[Dataset entries]
################
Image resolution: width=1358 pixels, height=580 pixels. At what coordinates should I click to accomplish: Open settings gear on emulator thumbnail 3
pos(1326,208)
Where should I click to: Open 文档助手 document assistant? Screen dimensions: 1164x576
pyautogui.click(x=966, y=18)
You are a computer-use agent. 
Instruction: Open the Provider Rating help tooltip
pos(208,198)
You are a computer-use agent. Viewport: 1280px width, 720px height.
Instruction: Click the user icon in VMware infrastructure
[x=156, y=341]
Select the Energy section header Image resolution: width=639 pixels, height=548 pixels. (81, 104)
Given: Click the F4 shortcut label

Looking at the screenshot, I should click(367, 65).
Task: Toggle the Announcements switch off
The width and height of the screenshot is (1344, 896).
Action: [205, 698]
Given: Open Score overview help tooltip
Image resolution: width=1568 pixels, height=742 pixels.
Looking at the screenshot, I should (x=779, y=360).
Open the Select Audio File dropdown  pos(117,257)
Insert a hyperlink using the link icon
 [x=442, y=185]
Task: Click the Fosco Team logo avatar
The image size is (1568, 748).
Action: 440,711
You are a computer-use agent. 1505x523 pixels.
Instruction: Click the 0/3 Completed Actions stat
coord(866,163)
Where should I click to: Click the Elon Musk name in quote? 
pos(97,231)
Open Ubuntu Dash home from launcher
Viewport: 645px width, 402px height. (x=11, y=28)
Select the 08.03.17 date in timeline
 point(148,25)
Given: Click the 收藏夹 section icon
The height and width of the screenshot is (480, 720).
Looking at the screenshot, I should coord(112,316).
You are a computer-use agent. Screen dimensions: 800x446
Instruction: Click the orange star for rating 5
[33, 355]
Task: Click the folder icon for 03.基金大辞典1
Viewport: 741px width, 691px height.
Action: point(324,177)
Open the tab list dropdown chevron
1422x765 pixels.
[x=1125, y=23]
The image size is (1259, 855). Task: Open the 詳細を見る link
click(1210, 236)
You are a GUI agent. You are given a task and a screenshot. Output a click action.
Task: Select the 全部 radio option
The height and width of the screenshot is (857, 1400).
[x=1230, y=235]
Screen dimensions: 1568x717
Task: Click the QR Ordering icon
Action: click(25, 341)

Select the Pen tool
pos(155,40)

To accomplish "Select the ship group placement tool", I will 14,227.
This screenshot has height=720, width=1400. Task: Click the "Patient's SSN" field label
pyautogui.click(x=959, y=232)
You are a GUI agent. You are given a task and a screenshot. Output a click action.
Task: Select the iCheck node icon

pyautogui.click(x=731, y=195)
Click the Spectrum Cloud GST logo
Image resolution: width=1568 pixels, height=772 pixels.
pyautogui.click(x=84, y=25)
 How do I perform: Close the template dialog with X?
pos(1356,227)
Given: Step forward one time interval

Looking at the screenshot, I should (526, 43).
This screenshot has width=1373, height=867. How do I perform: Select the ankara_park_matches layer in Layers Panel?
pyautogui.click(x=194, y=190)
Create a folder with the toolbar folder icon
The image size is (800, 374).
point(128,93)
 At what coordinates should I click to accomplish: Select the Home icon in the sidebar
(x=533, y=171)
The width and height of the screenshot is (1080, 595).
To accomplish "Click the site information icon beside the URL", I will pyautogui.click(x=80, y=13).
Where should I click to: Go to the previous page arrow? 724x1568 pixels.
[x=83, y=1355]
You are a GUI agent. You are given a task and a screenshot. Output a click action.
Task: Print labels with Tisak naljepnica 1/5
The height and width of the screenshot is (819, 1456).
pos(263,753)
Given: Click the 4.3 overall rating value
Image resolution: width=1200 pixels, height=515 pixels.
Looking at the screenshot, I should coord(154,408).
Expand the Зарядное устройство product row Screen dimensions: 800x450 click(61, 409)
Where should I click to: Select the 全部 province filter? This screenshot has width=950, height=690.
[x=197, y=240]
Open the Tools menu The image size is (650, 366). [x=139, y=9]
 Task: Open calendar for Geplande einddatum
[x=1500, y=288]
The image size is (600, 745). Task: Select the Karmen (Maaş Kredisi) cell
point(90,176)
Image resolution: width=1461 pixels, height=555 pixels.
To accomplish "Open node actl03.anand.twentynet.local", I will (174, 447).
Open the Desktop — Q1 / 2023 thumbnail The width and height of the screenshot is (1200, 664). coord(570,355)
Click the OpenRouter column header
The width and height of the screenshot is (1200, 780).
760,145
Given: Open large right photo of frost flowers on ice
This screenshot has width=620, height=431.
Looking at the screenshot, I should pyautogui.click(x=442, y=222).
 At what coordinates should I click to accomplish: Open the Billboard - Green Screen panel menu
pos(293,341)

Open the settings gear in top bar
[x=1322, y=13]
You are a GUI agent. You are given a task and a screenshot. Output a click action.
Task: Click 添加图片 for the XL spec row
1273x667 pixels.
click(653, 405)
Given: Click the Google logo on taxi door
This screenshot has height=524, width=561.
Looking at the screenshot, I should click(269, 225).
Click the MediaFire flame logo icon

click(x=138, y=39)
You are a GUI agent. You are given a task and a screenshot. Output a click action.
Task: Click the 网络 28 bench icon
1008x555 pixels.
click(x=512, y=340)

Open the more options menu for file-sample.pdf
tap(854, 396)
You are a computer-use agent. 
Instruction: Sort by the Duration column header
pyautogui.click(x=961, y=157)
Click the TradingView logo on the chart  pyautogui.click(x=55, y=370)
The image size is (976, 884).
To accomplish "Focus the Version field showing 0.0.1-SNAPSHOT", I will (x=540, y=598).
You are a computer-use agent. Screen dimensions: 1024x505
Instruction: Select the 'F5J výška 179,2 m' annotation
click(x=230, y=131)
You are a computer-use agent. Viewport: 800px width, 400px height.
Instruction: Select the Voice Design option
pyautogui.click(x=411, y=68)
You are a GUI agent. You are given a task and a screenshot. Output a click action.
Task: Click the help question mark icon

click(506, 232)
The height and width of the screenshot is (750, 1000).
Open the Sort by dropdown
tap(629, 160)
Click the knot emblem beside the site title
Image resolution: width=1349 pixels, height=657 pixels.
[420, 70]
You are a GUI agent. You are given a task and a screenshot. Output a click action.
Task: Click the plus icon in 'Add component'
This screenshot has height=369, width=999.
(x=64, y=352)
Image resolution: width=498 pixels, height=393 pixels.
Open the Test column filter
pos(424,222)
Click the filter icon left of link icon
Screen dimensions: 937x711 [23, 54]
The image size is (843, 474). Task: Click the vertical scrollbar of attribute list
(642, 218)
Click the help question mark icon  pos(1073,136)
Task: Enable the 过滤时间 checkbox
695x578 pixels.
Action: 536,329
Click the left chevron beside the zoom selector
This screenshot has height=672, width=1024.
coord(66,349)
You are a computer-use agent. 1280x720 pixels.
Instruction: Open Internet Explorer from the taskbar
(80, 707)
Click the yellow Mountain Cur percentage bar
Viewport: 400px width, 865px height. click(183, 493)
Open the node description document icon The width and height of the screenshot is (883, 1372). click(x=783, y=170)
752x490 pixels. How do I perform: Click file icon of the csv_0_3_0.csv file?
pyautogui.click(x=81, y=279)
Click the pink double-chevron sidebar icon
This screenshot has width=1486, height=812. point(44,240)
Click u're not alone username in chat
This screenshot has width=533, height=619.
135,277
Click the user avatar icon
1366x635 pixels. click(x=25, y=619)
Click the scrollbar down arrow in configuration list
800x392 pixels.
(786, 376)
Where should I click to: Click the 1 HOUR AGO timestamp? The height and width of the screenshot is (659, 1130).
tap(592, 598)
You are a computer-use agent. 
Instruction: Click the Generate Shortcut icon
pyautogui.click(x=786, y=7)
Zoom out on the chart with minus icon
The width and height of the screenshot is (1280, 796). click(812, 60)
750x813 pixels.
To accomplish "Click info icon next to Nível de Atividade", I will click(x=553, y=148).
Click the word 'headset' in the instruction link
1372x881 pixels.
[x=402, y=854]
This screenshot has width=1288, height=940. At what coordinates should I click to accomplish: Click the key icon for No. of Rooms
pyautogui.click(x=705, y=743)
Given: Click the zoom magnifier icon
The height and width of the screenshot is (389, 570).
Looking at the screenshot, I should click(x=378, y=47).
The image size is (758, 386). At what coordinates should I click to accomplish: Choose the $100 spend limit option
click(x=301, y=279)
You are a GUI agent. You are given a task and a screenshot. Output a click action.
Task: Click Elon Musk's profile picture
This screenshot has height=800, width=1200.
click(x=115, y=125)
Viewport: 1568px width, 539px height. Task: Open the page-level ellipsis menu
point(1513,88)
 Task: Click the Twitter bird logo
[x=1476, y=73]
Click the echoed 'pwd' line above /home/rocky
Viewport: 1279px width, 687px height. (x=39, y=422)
################
=== Exercise instructions ===
Wherever the string "section" appears in the data above, report the whole line.

=== Output ===
Select the Energy section header Image resolution: width=639 pixels, height=548 pixels. (81, 104)
Given: Click the 收藏夹 section icon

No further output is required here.